1. Who I am today is, to a humbling and maddening degree, the result of events and dynamics in a lengthy childhood I cannot for the most part remember, almost certainly don’t seek to explore and am understandably invested in trying to think well of.

2. Most of our difficulties come down to a shortfall in love and attunement in childhood. The physical vulnerability of children has its counterpart in an elevated degree of emotional susceptibility. Not very much needs to have happened in order for us to pick up a substantial wound. 

3. We spend a great of deal energy in trying not to understand our pasts, in the name of maintaining our poise, our illusions and our self-respect. Most of who we are lies in the unconscious.

Painting by Vilhelm Hammershøi of an empty room with an easel in it.
Vilhelm Hammershøi: Interior with an Easel, 1912

4. What we feel will happen next around people in general carries complex echoes of what happened back then around certain people in particular. With great unfairness, we constantly attribute to people in the here and now motives and likely patterns of behaviour unknowingly derived from figures from our histories.

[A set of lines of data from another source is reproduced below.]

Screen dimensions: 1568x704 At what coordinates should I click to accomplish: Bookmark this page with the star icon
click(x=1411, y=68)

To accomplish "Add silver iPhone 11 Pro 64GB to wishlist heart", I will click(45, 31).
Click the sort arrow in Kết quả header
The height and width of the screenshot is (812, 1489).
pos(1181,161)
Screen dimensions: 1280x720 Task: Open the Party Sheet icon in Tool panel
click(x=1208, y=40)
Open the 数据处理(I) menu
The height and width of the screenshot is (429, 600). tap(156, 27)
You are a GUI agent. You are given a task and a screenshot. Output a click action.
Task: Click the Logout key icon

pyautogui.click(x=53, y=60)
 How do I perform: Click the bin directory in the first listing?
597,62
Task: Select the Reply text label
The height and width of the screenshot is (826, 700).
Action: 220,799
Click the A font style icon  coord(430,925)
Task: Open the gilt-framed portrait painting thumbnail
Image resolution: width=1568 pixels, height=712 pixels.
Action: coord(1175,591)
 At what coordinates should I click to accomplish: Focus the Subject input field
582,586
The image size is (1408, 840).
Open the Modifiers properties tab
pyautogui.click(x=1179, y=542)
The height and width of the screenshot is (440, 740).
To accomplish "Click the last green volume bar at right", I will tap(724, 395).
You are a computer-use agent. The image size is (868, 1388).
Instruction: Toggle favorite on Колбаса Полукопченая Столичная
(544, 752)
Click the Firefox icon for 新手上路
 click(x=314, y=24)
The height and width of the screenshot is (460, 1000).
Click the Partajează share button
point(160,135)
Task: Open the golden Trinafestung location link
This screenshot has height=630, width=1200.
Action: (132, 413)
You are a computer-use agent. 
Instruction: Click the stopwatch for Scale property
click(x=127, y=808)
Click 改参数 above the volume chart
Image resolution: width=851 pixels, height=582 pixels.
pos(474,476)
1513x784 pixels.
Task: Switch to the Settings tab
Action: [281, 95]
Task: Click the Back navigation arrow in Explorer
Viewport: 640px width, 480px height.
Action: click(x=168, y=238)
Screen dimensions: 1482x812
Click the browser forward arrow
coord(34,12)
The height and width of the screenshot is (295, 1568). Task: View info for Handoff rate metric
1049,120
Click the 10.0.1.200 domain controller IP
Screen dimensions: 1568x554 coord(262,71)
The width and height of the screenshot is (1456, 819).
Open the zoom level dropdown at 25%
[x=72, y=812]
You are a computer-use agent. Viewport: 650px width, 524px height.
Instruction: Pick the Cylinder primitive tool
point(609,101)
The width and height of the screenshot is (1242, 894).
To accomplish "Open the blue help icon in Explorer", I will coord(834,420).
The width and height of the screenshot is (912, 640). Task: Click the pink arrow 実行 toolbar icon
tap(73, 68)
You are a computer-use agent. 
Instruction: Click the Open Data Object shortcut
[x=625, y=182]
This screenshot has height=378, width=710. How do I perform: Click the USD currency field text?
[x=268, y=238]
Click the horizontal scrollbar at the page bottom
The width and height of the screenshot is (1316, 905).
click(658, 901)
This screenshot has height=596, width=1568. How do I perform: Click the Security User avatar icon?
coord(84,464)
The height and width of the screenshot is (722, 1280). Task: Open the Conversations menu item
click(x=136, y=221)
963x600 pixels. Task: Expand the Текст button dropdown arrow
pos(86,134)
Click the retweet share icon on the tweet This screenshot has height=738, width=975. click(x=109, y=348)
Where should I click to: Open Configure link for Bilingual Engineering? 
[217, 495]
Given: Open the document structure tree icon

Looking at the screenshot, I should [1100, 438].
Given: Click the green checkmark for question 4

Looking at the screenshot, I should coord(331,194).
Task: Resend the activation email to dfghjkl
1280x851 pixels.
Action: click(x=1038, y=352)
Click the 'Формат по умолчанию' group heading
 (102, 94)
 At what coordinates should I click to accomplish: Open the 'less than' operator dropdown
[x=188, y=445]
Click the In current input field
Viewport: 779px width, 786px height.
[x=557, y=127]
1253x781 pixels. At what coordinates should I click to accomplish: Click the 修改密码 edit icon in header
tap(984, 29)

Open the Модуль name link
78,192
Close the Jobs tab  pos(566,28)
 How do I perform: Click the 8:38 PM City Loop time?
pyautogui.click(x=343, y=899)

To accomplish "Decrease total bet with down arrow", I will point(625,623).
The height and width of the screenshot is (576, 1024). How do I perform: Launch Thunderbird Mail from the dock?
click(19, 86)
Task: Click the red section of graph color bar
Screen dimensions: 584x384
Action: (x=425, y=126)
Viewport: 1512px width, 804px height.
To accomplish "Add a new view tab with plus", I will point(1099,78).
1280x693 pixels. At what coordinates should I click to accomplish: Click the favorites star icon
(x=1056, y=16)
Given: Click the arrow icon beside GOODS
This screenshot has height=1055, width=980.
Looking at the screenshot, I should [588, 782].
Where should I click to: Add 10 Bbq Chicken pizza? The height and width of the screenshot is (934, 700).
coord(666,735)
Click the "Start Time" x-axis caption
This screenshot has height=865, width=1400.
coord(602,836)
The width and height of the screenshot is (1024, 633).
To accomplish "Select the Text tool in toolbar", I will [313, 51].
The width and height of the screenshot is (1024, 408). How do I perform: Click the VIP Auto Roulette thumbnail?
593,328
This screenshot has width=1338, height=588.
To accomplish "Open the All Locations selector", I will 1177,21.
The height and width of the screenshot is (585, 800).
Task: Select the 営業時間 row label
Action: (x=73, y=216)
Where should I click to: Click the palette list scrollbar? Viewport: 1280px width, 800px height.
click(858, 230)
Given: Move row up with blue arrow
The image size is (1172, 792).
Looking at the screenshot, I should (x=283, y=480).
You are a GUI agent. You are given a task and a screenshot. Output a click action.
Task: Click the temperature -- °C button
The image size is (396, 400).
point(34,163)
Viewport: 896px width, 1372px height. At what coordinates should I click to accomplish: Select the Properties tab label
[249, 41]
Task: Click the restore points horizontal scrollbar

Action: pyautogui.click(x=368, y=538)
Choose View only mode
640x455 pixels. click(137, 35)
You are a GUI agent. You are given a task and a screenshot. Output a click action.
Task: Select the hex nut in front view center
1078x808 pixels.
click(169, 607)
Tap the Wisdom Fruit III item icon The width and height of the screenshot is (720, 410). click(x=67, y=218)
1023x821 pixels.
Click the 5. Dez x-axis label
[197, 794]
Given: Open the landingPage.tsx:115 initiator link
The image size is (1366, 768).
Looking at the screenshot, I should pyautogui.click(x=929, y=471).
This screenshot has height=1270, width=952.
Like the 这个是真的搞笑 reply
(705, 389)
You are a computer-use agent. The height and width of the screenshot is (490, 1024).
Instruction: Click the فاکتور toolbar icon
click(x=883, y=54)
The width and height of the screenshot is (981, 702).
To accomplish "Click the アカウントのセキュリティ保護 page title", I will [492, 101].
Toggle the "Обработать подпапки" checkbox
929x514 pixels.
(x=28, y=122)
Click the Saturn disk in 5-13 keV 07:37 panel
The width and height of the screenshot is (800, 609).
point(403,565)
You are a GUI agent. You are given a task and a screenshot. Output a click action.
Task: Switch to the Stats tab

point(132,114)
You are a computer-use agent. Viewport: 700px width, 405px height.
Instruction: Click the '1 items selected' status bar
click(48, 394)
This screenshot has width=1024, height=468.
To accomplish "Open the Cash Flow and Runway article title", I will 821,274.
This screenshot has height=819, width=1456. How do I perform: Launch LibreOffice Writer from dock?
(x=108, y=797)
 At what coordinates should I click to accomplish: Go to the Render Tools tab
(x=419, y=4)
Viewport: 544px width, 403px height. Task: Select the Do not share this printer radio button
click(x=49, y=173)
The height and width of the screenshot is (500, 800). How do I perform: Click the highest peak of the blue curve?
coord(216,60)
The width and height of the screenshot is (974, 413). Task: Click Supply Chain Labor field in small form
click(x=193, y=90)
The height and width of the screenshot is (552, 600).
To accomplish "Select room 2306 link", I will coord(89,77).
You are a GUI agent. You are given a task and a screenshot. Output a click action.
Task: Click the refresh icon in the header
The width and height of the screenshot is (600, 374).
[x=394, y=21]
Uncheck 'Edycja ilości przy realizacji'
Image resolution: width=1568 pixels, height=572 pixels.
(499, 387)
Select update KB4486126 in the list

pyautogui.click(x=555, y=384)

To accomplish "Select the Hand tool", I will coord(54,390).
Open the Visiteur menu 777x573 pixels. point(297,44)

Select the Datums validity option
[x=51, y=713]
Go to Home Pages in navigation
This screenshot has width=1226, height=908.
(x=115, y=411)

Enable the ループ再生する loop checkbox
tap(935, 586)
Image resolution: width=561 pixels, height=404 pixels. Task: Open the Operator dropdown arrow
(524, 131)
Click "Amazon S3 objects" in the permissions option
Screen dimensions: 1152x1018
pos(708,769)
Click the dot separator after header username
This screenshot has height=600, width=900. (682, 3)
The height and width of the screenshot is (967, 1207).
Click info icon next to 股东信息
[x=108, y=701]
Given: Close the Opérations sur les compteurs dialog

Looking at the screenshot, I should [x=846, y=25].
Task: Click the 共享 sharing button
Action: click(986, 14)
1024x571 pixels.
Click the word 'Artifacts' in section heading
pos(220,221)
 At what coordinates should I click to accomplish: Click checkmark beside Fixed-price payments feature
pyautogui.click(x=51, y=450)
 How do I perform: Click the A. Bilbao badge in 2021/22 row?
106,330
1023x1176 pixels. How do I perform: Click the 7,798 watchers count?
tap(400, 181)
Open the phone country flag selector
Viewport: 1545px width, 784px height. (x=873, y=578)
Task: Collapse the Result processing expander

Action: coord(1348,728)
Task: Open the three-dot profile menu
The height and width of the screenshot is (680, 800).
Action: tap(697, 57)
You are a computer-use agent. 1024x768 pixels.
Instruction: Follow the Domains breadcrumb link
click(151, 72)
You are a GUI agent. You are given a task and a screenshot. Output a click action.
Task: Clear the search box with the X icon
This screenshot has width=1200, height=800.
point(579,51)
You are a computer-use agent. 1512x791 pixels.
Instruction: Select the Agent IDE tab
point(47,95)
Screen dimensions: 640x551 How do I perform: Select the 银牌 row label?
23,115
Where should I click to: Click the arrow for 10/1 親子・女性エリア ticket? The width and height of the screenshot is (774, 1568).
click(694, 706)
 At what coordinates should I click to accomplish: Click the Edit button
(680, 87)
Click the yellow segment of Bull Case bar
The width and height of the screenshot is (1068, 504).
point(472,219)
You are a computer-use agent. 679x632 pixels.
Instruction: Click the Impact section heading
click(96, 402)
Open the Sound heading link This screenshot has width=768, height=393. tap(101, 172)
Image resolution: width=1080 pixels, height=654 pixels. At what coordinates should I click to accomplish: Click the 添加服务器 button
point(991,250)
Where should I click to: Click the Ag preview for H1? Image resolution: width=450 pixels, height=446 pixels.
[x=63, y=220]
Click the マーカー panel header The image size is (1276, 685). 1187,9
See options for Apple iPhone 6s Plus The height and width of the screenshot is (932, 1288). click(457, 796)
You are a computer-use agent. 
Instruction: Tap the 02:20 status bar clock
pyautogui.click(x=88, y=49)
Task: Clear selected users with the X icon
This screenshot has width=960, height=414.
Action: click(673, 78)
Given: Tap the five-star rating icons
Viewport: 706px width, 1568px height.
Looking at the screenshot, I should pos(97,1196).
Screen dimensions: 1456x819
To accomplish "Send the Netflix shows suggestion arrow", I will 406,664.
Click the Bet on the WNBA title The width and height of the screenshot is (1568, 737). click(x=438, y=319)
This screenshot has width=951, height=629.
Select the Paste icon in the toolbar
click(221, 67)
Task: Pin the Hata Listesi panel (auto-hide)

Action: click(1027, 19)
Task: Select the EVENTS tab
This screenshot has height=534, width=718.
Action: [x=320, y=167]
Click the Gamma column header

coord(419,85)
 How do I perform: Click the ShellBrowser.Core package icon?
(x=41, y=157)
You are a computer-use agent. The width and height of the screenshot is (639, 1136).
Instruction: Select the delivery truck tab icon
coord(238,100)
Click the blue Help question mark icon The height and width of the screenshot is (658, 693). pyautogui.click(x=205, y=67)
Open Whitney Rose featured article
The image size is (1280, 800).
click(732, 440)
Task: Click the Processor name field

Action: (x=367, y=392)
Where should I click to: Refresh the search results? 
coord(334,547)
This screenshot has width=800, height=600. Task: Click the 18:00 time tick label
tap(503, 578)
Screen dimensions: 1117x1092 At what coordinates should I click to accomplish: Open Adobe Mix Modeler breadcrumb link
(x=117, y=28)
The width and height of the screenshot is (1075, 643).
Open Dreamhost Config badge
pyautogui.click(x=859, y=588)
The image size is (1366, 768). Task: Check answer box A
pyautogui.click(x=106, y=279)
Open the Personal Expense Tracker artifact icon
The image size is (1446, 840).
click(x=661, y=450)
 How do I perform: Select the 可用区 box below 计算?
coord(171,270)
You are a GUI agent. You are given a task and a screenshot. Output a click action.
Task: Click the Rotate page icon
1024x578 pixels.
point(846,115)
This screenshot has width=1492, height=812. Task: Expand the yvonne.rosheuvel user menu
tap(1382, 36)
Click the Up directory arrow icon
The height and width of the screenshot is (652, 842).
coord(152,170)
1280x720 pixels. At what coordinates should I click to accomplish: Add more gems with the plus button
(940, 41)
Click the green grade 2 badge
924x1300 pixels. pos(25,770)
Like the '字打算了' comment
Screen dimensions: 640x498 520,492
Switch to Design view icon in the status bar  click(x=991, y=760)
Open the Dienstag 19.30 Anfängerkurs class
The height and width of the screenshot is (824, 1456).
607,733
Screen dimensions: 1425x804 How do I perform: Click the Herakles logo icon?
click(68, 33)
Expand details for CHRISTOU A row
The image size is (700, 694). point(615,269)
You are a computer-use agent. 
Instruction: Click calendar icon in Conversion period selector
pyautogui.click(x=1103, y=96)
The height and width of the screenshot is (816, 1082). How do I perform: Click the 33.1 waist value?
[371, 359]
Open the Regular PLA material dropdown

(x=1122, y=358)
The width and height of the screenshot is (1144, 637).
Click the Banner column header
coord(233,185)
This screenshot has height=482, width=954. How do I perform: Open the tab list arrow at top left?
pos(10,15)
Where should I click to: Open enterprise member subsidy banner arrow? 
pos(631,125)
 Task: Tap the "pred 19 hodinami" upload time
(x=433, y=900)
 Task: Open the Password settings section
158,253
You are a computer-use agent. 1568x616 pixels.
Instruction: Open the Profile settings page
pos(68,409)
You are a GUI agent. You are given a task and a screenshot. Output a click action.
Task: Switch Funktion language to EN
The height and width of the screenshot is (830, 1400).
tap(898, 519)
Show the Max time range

5. We become slightly less difficult to be around when we start to appreciate the extent to which we are continually distorting reality through lenses scratched by our pasts. Maturity means no longer insisting too hard on our sanity.

6. To go back over the past – the work of personal archaeology – is almost certainly going to be a mixture of frightening and irritating. It would be extremely odd if we didn’t have very mixed feelings about the entire business of self-examination.